You are viewing a plain text version of this content. The canonical link for it is here.
Posted to user@uima.apache.org by Samudra Banerjee <sa...@gmail.com> on 2014/02/02 02:22:02 UTC
Serializing multiple JCas objects to a single file
Hi Experts,
I have a scenario where processing a wikipedia XML dump generates a huge
number of JCas objects (~1 million), one per page. I want to serialize
these JCas objects for later use, but generating 1 million different
files will take a toll on the system. So I was wondering if there was a
way to serialize multiple JCas objects to a single file for later
retrieval. Any idea if this can be achieved?
Thanks and Regards,
Samudra
--
*Samudra Banerjee*
First Year Graduate Student
Department of Computer Science
State University of New York
Stony Brook, NY 11790
631-496-6939
Re: Serializing multiple JCas objects to a single file
Posted by Samudra Banerjee <sa...@gmail.com>.
Thanks Massimo. Great idea indeed. However in my current scenario, I
cannot use a database. So I think as of now I should stick with the idea
to store them in zipped format :)
*Samudra Banerjee*
First Year Graduate Student
Department of Computer Science
State University of New York
Stony Brook, NY 11790
631-496-6939
On 2/2/2014 1:48 AM, Massimo Nicosia wrote:
> An alternative could be serializing the XML content into a String and
> saving it in a database or a fast key-value store.
>
> I have used code like this:
>
> ByteArrayOutputStream out = new ByteArrayOutputStream(1024);
> XmiCasSerializer ser = new
> XmiCasSerializer(cas.getTypeSystem());
> ser.serialize(cas.getCas(), (new XMLSerializer(out,
> false)).getContentHandler());
> out.close();
> String xmlContent = out.toString();
>
> Best,
> Massimo
>
>
>
> On Sun, Feb 2, 2014 at 4:22 AM, Samudra Banerjee <sa...@gmail.com> wrote:
>
>> Hi Experts,
>>
>> I have a scenario where processing a wikipedia XML dump generates a huge
>> number of JCas objects (~1 million), one per page. I want to serialize
>> these JCas objects for later use, but generating 1 million different files
>> will take a toll on the system. So I was wondering if there was a way to
>> serialize multiple JCas objects to a single file for later retrieval. Any
>> idea if this can be achieved?
>>
>> Thanks and Regards,
>> Samudra
>> --
>>
>> *Samudra Banerjee*
>> First Year Graduate Student
>> Department of Computer Science
>> State University of New York
>> Stony Brook, NY 11790
>> 631-496-6939
>>
>>
Re: Serializing multiple JCas objects to a single file
Posted by Massimo Nicosia <m....@gmail.com>.

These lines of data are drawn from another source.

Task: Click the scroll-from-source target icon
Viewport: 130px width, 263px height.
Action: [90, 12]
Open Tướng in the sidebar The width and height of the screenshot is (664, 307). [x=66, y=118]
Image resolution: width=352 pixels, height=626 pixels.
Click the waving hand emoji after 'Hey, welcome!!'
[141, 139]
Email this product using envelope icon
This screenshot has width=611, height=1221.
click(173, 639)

An alternative could be serializing the XML content into a String and
saving it in a database or a fast key-value store.
I have used code like this:
ByteArrayOutputStream out = new ByteArrayOutputStream(1024);
XmiCasSerializer ser = new
XmiCasSerializer(cas.getTypeSystem());
ser.serialize(cas.getCas(), (new XMLSerializer(out,
false)).getContentHandler());
out.close();
String xmlContent = out.toString();
Best,
Massimo
On Sun, Feb 2, 2014 at 4:22 AM, Samudra Banerjee <sa...@gmail.com> wrote:
> Hi Experts,
>
> I have a scenario where processing a wikipedia XML dump generates a huge
> number of JCas objects (~1 million), one per page. I want to serialize
> these JCas objects for later use, but generating 1 million different files
> will take a toll on the system. So I was wondering if there was a way to
> serialize multiple JCas objects to a single file for later retrieval. Any
> idea if this can be achieved?
>
> Thanks and Regards,
> Samudra
> --
>
> *Samudra Banerjee*
> First Year Graduate Student
> Department of Computer Science
> State University of New York
> Stony Brook, NY 11790
> 631-496-6939
>
>
Re: Serializing multiple JCas objects to a single file
Posted by Samudra Banerjee <sa...@gmail.com>.

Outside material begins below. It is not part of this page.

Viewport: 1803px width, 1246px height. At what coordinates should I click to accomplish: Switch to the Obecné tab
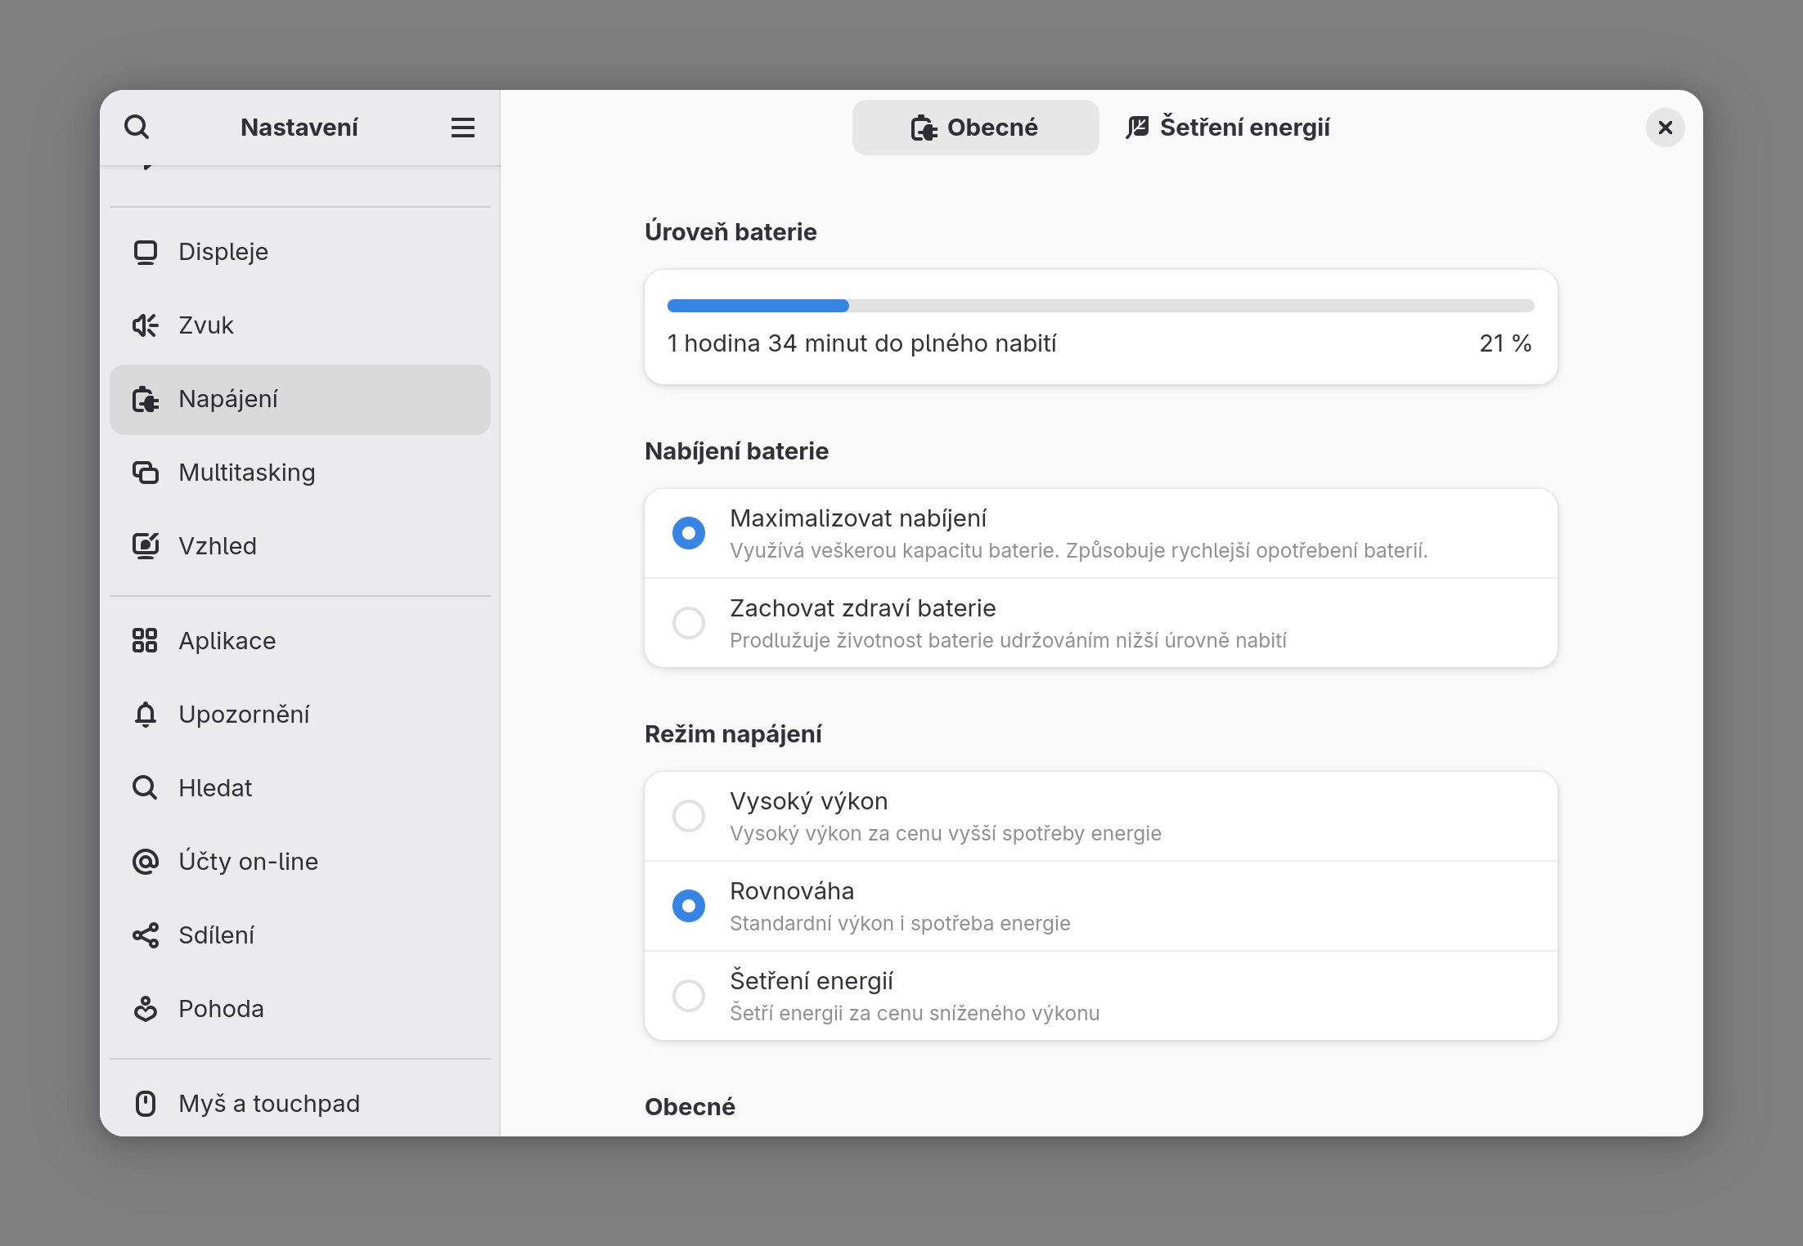click(975, 128)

Thanks Alexandre. This looks like a good idea. Let me try this out!
*Samudra Banerjee*
First Year Graduate Student
Department of Computer Science
State University of New York
Stony Brook, NY 11790
631-496-6939
On 2/1/2014 8:30 PM, Alexandre Patry wrote:
> On 14-02-01 08:22 PM, Samudra Banerjee wrote:
>> Hi Experts,
>>
>> I have a scenario where processing a wikipedia XML dump generates a
>> huge number of JCas objects (~1 million), one per page. I want to
>> serialize these JCas objects for later use, but generating 1 million
>> different files will take a toll on the system. So I was wondering if
>> there was a way to serialize multiple JCas objects to a single file
>> for later retrieval. Any idea if this can be achieved?
> The JDK provide classes to read and write zip files (see
> http://docs.oracle.com/javase/7/docs/api/java/util/zip/package-summary.html).

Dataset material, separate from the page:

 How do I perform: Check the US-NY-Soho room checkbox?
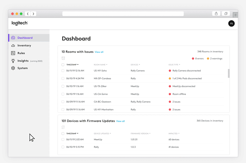[63, 71]
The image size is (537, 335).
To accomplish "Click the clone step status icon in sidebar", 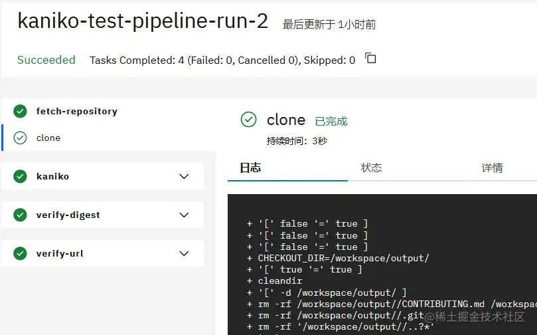I will [x=20, y=138].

> You could serialize each JCas in an entry of a zip file.
>
> Best,
>
> Alexandre
>
Re: Serializing multiple JCas objects to a single file
Posted by Alexandre Patry <al...@keatext.com>.
On 14-02-01 08:22 PM, Samudra Banerjee wrote:
> Hi Experts,
>
> I have a scenario where processing a wikipedia XML dump generates a
> huge number of JCas objects (~1 million), one per page. I want to
> serialize these JCas objects for later use, but generating 1 million
> different files will take a toll on the system. So I was wondering if
> there was a way to serialize multiple JCas objects to a single file
> for later retrieval. Any idea if this can be achieved?
The JDK provide classes to read and write zip files (see
http://docs.oracle.com/javase/7/docs/api/java/util/zip/package-summary.html).
You could serialize each JCas in an entry of a zip file.
Best,
Alexandre
--
Alexandre Patry, Ph.D
Chercheur / Researcher
http://KeaText.com